Many people seem certain about what happened to cause the healthcare.gov fiasco. Stories are starting to trickle out, and eventually they’ll be an ocean of them. To anyone familiar with software development, especially in large organizations, these stories include familiar elements of character and plot. From those, it’s easy to extrapolate and fill in the details based on imagination and experience. We all know what happened.
Well, we don’t. In a project of that size, no one knows what happened. No one can know what happened. Imagine Rashomon scaled up to hundreds of people, each making his own observations and decisions along the way.
As time goes by, I anticipate some people saying that the project will represent a turning point in software development and project management. “Surely,” they will say, “after a project failure of this size and scope, people will finally learn.” Alas, I’m less optimistic. As the first three premises of rapid software testing describe it, software development is a human activity that is surrounded by 1) confusion, 2) complexity, 3) volatility, 4) urgency and… 5) ambition. Increasing ambition causes increases in the other four items too. In our societies, we could help to defend ourselves against future fiascos by restraining our ambitions, but I fear that people will put blindfolds on each other, pass around the keys, and scramble to get back into the driver’s seat of the school bus. How will they do this?
One form of the blindfold is to say “That not going to be a problem here because…”
…failure is not an option.
…we have our best people on it.
…we can’t disappoint the client.
…it doesn’t have to be perfect. (thanks, Joe Miller, @lilshieste)
…we’ll fix it in production.
…no user would ever do that.
…the users will figure it out.
…the users will never notice that.
…THAT bug is in someone else’s code.
…we don’t have to fix that; that’s a new feature request.
…it’s working exactly as designed.
…if there’s no test case for it, it’s not a bug.
…the clients will come to their senses before the ship date.
…we have thousands of automated tests that we run on every build
…this time it will be different.
…we have budget to fix that before we deploy.
…at least the back end is working right.
…if there are performance problems, we’ll just add another few servers.
…we’ve done lots of projects just like this one.
…foreign-language support is something we could cut.
…that list there says that this is a level three threat, not a level one threat.

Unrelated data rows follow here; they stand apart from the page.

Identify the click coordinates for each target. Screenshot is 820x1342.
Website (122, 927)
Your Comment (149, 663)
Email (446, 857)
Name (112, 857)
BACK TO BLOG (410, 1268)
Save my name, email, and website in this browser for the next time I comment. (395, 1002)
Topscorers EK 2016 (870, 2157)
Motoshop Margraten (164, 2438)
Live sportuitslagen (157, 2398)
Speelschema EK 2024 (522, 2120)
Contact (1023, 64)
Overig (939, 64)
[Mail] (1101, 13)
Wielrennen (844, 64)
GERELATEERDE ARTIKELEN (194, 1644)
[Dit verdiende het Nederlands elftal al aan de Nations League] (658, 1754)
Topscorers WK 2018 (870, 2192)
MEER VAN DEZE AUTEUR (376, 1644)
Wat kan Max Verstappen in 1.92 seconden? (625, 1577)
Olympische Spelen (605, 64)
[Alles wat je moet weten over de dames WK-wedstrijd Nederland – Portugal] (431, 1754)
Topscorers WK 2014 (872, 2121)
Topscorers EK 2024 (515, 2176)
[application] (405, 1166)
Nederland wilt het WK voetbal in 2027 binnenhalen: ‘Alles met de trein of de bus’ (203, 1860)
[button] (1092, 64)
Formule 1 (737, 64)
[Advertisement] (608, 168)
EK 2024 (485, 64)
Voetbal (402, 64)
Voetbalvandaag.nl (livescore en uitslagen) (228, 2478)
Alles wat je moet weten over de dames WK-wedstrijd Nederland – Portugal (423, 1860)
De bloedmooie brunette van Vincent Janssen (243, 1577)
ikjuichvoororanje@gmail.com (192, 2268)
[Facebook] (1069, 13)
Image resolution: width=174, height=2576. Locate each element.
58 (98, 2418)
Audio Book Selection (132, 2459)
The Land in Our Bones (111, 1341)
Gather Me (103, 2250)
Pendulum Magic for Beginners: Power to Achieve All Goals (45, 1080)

…the support people can handle whatever problems come up.
…this graph shows that the load will never get that high.
…now is too soon; we’ll tell the clients about the problems after we’ve fixed them.
…we’re thinking positively&mdashthat can-do spirit will see us through.
…we still have plenty of time left to fix that.
…the spec didn’t say anything about having to handle special characters. How are single quotes a big deal?
…the client should have thought of that before.
…seriously, that’s just a cosmetic problem.
…it’s important not to complicate things.
…everybody WILL put in some overtime and we WILL get this thing done.
…well, at least the front end looks good, and people will be happy with that.
…everyone here is committed to making sure this ships on time.
…we’ll just shorten the test cycle.
…if there’s a problem, the other/upstream/downstream team will let us know.
…they can take care of that in training.
…we’ve planned to make sure that nothing unexpected happens.
…we’ve got this fantastic new framework that’ll make things go faster.
…we’ll pull a bunch of people off other projects to work on this one.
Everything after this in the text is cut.